O que o filme também mostra, com um deslize aqui e acolá, é que a sociedade norte-americana é constituída por imensa pluralidade étnica e cultural. Esta cresce sem parar. O próprio filme é um exemplo da multiplicidade de opiniões que circulam por lá. Chegará o momento em que a humanidade representada por todas as etnias que vivem nos EUA fará valer o fato de que a nação norte-americana deverá buscar suas raízes para além da violência, que é um dos aspectos de sua história.
Muitos norte-americanos sabem da imensa capacidade de seu país de criar soluções para os problemas da humanidade.

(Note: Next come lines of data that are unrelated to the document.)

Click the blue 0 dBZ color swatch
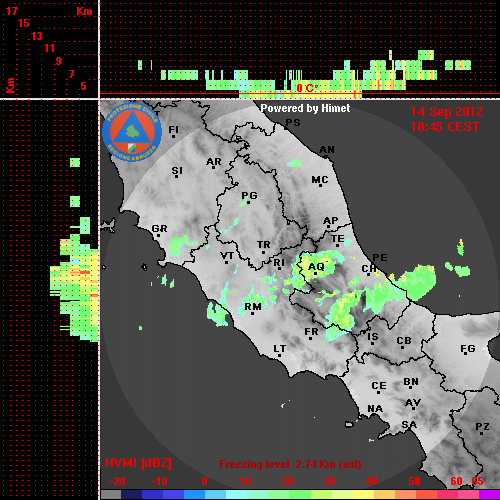Image resolution: width=500 pixels, height=500 pixels. pyautogui.click(x=194, y=495)
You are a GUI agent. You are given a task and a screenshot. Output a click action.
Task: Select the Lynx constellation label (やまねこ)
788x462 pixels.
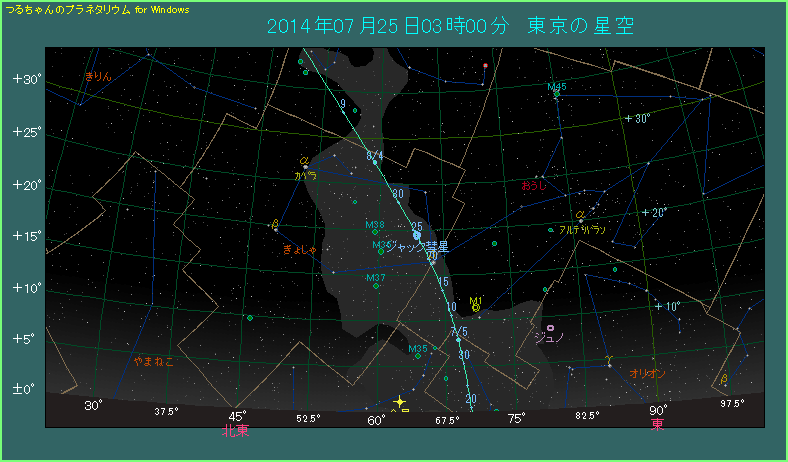coord(153,361)
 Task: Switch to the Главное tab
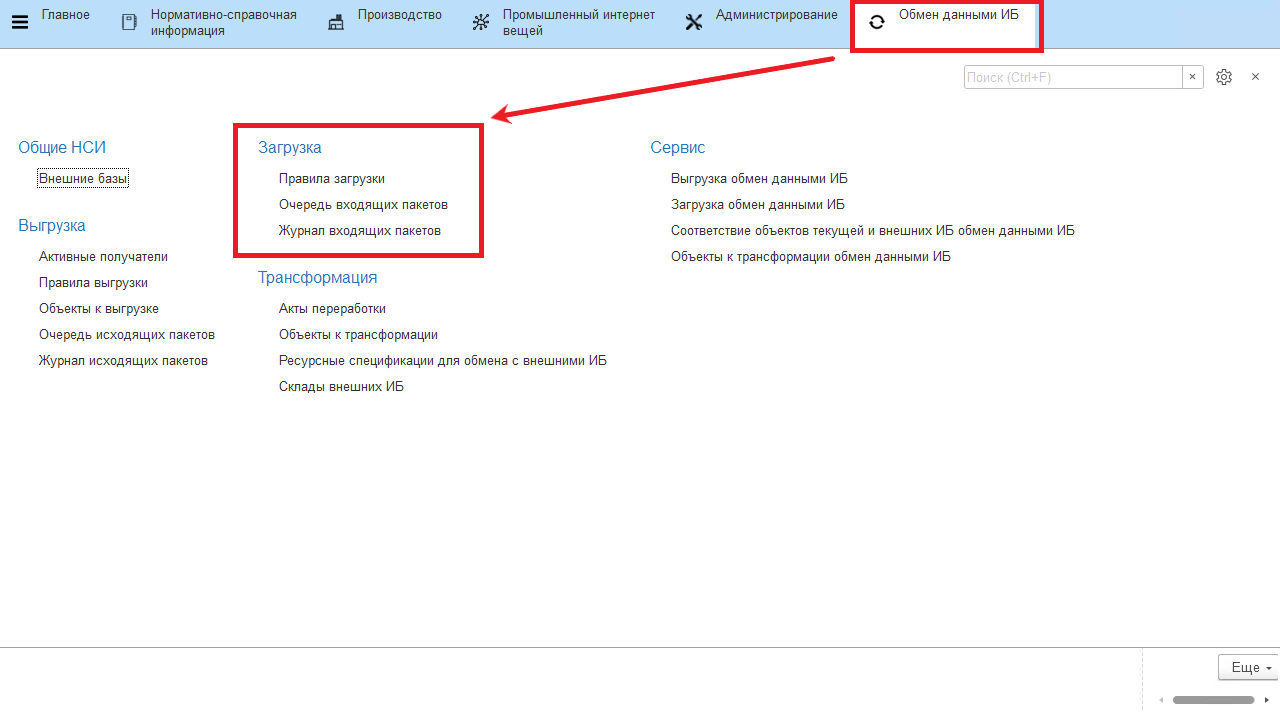65,15
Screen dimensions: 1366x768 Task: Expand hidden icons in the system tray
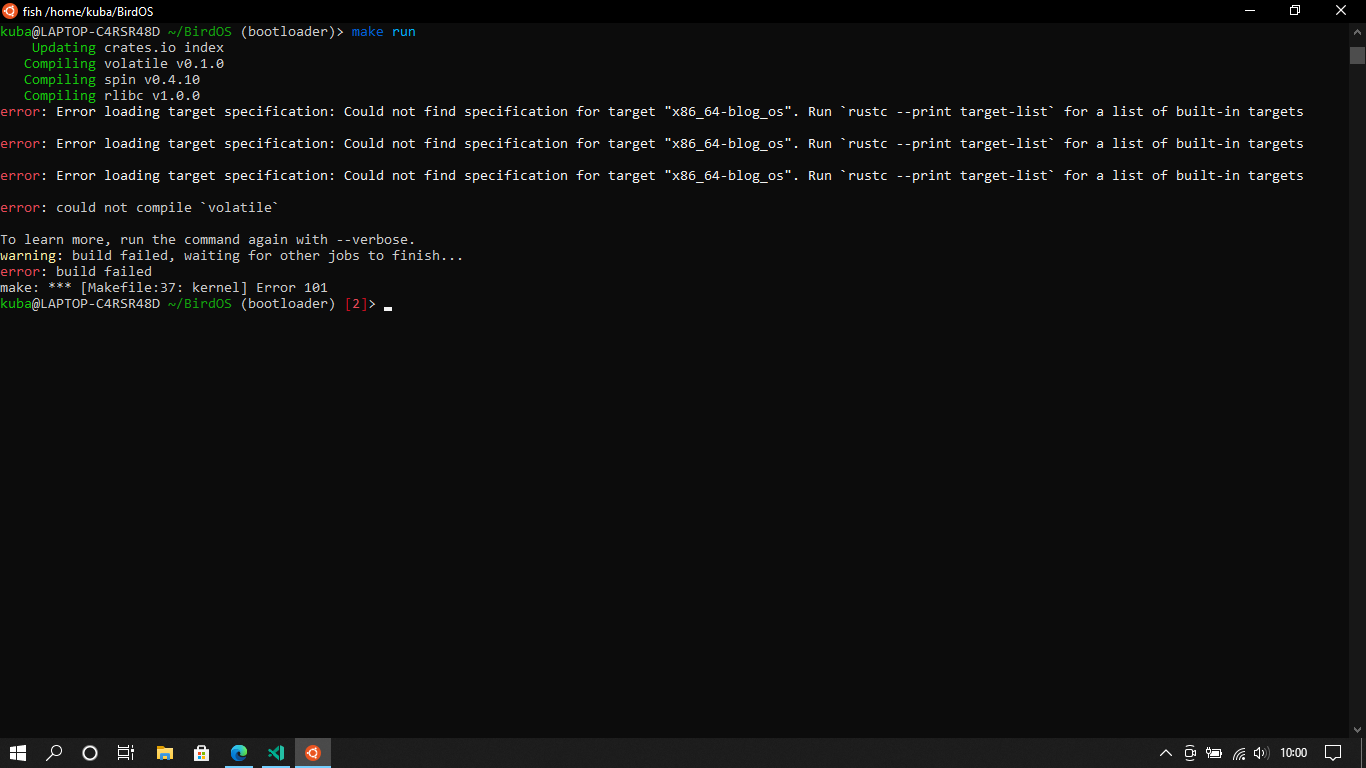tap(1165, 753)
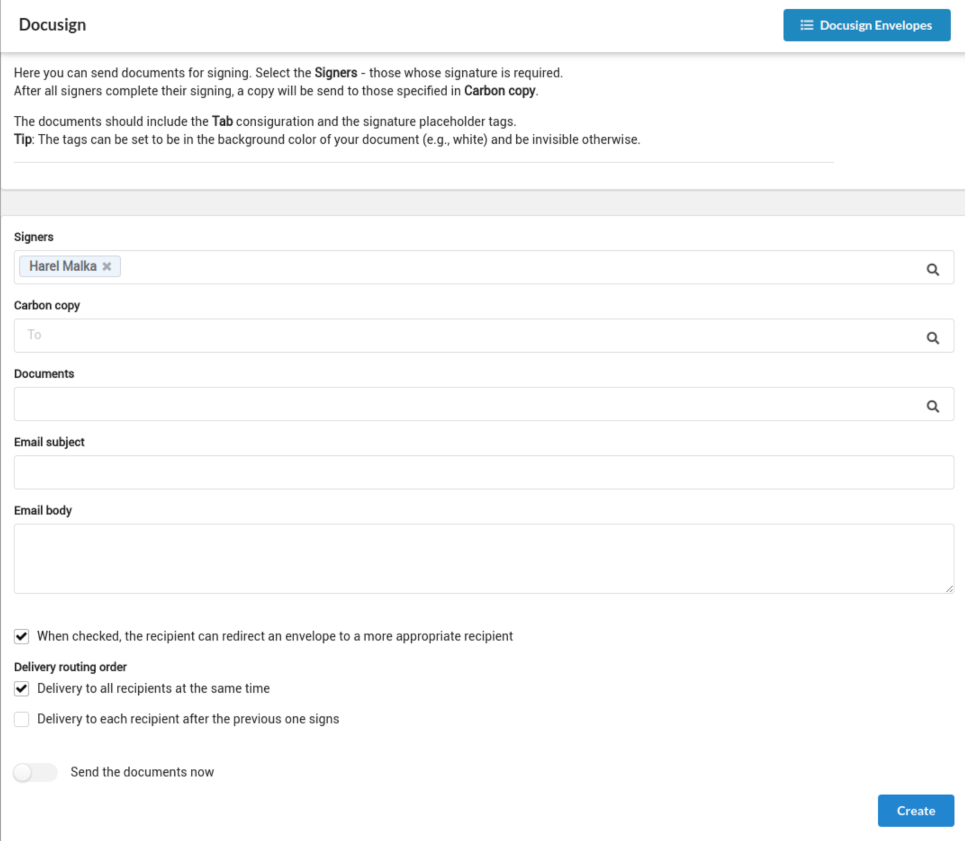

Várias das soluções políticas humanistas do mundo do trabalho e da consciência social universal nasceram nos EUA. As mudanças da política externa norte-americana atual consistem em problemas que interessam o conjunto dos povos, inclusive aos próprios norte-americanos.
Como já ocorreu em outros momentos da história daquele país, os problemas internos levarão a pressões para se alterarem as metas do país para o mundo. A luta interna e externa contra a atual ordem mundial não pode ser concebida ou vencida por todos lados, apenas com o uso da força. Ninguém será integralmente convencido por força do poderio bélico ou pela ameaça de reações fora de lugar. A verdadeira arena onde estas batalhas serão vencidas será construída no terreno do convencimento. Este será validado, se baseado em argumentos que comprovem seus fundamentos e que proponham soluções para os problemas da humanidade. Assim seja!